The first version of my code assumed that the atomic updating would work like the rest of Envoy
(through its Runtime
configuration) – i.e., put your certificates in some directory, and symlink another directory (call
it data) to that. Your certs are then in /whatever/data/tls.key and /whatever/data/tls.crt,
and /whatever/data is just a symlink to /somewhere/20190401-certs. When you want the
certificates to rotate, you symlink the new directory to .tmp or something, and then atomically
replace data with .tmp, mv -Tf .tmp data.
However, Envoy does not recognize that sequence for certificates. It requires you to do the exact
dance that Kubernetes does, which involves two levels of symlinks. If you have a volume mount
/certs, then the current version of your Kubernetes secret is actually stored in
/certs/..timestamp (where timestamp is actually something like 2020_04_09_17_25_30.145602340).
So you’ll have /certs/..timestamp/tls.key, etc., as a normal file. This current timestamp is then
linked to a directory called ..data. Finally, /certs/tls.key (and friends), are linked to
..data/tls.key. When a data update arrives, the files are written to a new ..timestamp
directory, and the ..data symlink is atomically replaced. This is close to what I did in the first
version of my program, but not exactly the same. As a result, Envoy did not notice any changes my
program made. I changed my program to do exactly what Kubernetes does, and then it started working.
Now that program exists so you can test locally without having to understand the details ;)
Here is the ls output of that sort of directory structure:
# ls -laR jrock.us
jrock.us:
total 4
drwxrwxrwt 3 root root 140 Apr 9 17:25 .
drwxr-xr-x 1 root root 4096 Apr 9 17:25 ..
drwxr-xr-x 2 root root 100 Apr 9 17:25 ..2020_04_09_17_25_30.145602340
lrwxrwxrwx 1 root root 31 Apr 9 17:25 ..data -> ..2020_04_09_17_25_30.145602340
lrwxrwxrwx 1 root root 13 Apr 9 17:25 ca.crt -> ..data/ca.crt
lrwxrwxrwx 1 root root 14 Apr 9 17:25 tls.crt -> ..data/tls.crt
lrwxrwxrwx 1 root root 14 Apr 9 17:25 tls.key -> ..data/tls.key
jrock.us/..2020_04_09_17_25_30.145602340:
total 8
drwxr-xr-x 2 root root 100 Apr 9 17:25 .
drwxrwxrwt 3 root root 140 Apr 9 17:25 ..

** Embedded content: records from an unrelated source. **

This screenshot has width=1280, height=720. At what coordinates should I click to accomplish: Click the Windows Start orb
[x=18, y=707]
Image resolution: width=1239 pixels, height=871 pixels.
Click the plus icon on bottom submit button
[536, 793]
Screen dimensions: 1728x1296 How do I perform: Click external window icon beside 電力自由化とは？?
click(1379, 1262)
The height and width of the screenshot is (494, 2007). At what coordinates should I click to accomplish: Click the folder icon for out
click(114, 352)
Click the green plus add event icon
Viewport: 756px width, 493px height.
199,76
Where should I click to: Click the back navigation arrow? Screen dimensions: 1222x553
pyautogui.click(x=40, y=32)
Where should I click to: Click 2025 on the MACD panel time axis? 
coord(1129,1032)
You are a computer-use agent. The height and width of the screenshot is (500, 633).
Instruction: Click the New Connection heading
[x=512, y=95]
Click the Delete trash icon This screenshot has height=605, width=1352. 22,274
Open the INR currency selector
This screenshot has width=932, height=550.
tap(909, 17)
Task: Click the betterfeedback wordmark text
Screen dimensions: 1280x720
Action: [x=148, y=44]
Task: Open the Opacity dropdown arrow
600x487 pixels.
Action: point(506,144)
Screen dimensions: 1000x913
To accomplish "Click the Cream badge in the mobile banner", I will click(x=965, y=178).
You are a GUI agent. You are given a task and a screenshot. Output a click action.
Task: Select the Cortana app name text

-rw-r--r-- 1 root root 0 Apr 9 17:25 ca.crt
-rw-r--r-- 1 root root 3558 Apr 9 17:25 tls.crt
-rw-r--r-- 1 root root 1679 Apr 9 17:25 tls.key
Looking at the tests in the PR where this
feature was introduced was helpful, as is the
related ticket. (It didn’t make sense to me until
I just kubectl exec'd into a container and ran ls -laR on a mounted secret, though. If you are
implementing something similar, I recommend doing that. I would also greatly appreciate a link to
the code in Kubernetes that manages this. I spent about 20 minutes looking, but couldn’t find it,
which annoys me.)
Conclusion⌗
In the end, this was a very simple change. Here’s all I needed to do for my own personal site: jrock.us#3d986…
Anyway, I hope this is helpful to someone. I am glad I no longer have to care about certificates, and hopefully you don’t have to either!